WHAT IS EXPECTED>
In this exercise, reproduce all the entries that follow exactly.

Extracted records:

▼▼▼

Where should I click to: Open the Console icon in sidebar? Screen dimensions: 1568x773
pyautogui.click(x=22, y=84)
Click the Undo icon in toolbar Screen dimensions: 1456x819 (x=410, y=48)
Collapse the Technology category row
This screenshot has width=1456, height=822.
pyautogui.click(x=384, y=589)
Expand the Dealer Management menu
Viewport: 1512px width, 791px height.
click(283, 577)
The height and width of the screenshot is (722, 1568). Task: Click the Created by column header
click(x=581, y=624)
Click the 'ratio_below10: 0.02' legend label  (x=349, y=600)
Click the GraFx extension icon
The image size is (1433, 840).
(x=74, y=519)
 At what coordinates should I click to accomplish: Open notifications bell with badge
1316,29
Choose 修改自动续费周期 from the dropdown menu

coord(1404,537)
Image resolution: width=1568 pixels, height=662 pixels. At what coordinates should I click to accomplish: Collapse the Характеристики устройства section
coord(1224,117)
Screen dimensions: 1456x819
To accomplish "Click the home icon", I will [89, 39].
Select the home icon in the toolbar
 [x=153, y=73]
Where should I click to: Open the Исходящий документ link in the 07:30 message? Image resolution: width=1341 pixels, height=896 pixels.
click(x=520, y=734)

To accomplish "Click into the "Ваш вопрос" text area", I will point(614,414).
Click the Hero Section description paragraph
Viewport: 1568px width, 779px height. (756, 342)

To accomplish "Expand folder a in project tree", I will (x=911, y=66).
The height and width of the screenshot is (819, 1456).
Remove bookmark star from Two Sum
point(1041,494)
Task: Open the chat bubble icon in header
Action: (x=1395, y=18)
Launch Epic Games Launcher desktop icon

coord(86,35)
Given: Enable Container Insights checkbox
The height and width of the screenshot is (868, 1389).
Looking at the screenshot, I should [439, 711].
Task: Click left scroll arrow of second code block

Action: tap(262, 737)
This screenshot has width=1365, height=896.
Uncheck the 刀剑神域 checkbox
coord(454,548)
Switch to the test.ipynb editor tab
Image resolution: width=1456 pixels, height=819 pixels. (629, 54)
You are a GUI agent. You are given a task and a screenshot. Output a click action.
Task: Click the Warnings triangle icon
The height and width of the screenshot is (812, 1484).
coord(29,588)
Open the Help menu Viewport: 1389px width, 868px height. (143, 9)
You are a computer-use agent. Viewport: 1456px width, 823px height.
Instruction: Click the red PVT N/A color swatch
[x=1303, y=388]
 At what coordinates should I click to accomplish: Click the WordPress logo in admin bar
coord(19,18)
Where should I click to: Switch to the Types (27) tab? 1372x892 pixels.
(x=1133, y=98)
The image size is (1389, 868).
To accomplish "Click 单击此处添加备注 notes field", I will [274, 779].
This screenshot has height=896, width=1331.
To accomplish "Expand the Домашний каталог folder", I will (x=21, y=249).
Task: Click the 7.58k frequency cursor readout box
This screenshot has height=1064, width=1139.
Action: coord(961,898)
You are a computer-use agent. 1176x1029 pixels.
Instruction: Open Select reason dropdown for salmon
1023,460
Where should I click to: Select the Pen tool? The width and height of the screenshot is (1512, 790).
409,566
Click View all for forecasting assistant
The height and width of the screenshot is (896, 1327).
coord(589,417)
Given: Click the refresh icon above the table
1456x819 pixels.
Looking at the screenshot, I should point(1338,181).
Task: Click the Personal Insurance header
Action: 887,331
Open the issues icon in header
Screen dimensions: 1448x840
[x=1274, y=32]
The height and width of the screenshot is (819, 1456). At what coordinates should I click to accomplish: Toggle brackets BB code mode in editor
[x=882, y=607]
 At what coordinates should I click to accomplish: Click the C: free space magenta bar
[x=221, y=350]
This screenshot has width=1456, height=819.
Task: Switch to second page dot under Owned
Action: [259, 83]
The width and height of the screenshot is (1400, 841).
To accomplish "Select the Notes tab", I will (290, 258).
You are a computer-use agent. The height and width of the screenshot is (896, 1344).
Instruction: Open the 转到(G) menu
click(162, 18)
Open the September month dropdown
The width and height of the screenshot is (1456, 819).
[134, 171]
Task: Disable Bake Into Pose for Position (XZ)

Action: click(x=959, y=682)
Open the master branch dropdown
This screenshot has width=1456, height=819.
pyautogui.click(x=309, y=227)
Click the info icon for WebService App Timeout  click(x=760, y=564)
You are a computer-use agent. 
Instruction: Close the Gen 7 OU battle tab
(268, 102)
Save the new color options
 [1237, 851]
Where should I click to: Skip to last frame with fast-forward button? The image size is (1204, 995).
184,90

▲▲▲

RESULT BELOW>
Where should I click to: Open the Console icon in sidebar? Screen dimensions: 1568x773
pyautogui.click(x=22, y=84)
Click the Undo icon in toolbar Screen dimensions: 1456x819 (x=410, y=48)
Collapse the Technology category row
This screenshot has width=1456, height=822.
pyautogui.click(x=384, y=589)
Expand the Dealer Management menu
Viewport: 1512px width, 791px height.
click(283, 577)
The height and width of the screenshot is (722, 1568). Task: Click the Created by column header
click(x=581, y=624)
Click the 'ratio_below10: 0.02' legend label  (x=349, y=600)
Click the GraFx extension icon
The image size is (1433, 840).
(x=74, y=519)
 At what coordinates should I click to accomplish: Open notifications bell with badge
1316,29
Choose 修改自动续费周期 from the dropdown menu

coord(1404,537)
Image resolution: width=1568 pixels, height=662 pixels. At what coordinates should I click to accomplish: Collapse the Характеристики устройства section
coord(1224,117)
Screen dimensions: 1456x819
To accomplish "Click the home icon", I will [89, 39].
Select the home icon in the toolbar
 [x=153, y=73]
Where should I click to: Open the Исходящий документ link in the 07:30 message? Image resolution: width=1341 pixels, height=896 pixels.
click(x=520, y=734)

To accomplish "Click into the "Ваш вопрос" text area", I will point(614,414).
Click the Hero Section description paragraph
Viewport: 1568px width, 779px height. (756, 342)

To accomplish "Expand folder a in project tree", I will (x=911, y=66).
The height and width of the screenshot is (819, 1456).
Remove bookmark star from Two Sum
point(1041,494)
Task: Open the chat bubble icon in header
Action: (x=1395, y=18)
Launch Epic Games Launcher desktop icon

coord(86,35)
Given: Enable Container Insights checkbox
The height and width of the screenshot is (868, 1389).
Looking at the screenshot, I should [439, 711].
Task: Click left scroll arrow of second code block

Action: tap(262, 737)
This screenshot has width=1365, height=896.
Uncheck the 刀剑神域 checkbox
coord(454,548)
Switch to the test.ipynb editor tab
Image resolution: width=1456 pixels, height=819 pixels. (629, 54)
You are a GUI agent. You are given a task and a screenshot. Output a click action.
Task: Click the Warnings triangle icon
The height and width of the screenshot is (812, 1484).
coord(29,588)
Open the Help menu Viewport: 1389px width, 868px height. (143, 9)
You are a computer-use agent. Viewport: 1456px width, 823px height.
Instruction: Click the red PVT N/A color swatch
[x=1303, y=388]
 At what coordinates should I click to accomplish: Click the WordPress logo in admin bar
coord(19,18)
Where should I click to: Switch to the Types (27) tab? 1372x892 pixels.
(x=1133, y=98)
The image size is (1389, 868).
To accomplish "Click 单击此处添加备注 notes field", I will [274, 779].
This screenshot has height=896, width=1331.
To accomplish "Expand the Домашний каталог folder", I will (x=21, y=249).
Task: Click the 7.58k frequency cursor readout box
This screenshot has height=1064, width=1139.
Action: coord(961,898)
You are a computer-use agent. 1176x1029 pixels.
Instruction: Open Select reason dropdown for salmon
1023,460
Where should I click to: Select the Pen tool? The width and height of the screenshot is (1512, 790).
409,566
Click View all for forecasting assistant
The height and width of the screenshot is (896, 1327).
coord(589,417)
Given: Click the refresh icon above the table
1456x819 pixels.
Looking at the screenshot, I should point(1338,181).
Task: Click the Personal Insurance header
Action: 887,331
Open the issues icon in header
Screen dimensions: 1448x840
[x=1274, y=32]
The height and width of the screenshot is (819, 1456). At what coordinates should I click to accomplish: Toggle brackets BB code mode in editor
[x=882, y=607]
 At what coordinates should I click to accomplish: Click the C: free space magenta bar
[x=221, y=350]
This screenshot has width=1456, height=819.
Task: Switch to second page dot under Owned
Action: [259, 83]
The width and height of the screenshot is (1400, 841).
To accomplish "Select the Notes tab", I will (290, 258).
You are a computer-use agent. The height and width of the screenshot is (896, 1344).
Instruction: Open the 转到(G) menu
click(162, 18)
Open the September month dropdown
The width and height of the screenshot is (1456, 819).
[134, 171]
Task: Disable Bake Into Pose for Position (XZ)

Action: click(x=959, y=682)
Open the master branch dropdown
This screenshot has width=1456, height=819.
pyautogui.click(x=309, y=227)
Click the info icon for WebService App Timeout  click(x=760, y=564)
You are a computer-use agent. 
Instruction: Close the Gen 7 OU battle tab
(268, 102)
Save the new color options
 [1237, 851]
Where should I click to: Skip to last frame with fast-forward button? The image size is (1204, 995).
184,90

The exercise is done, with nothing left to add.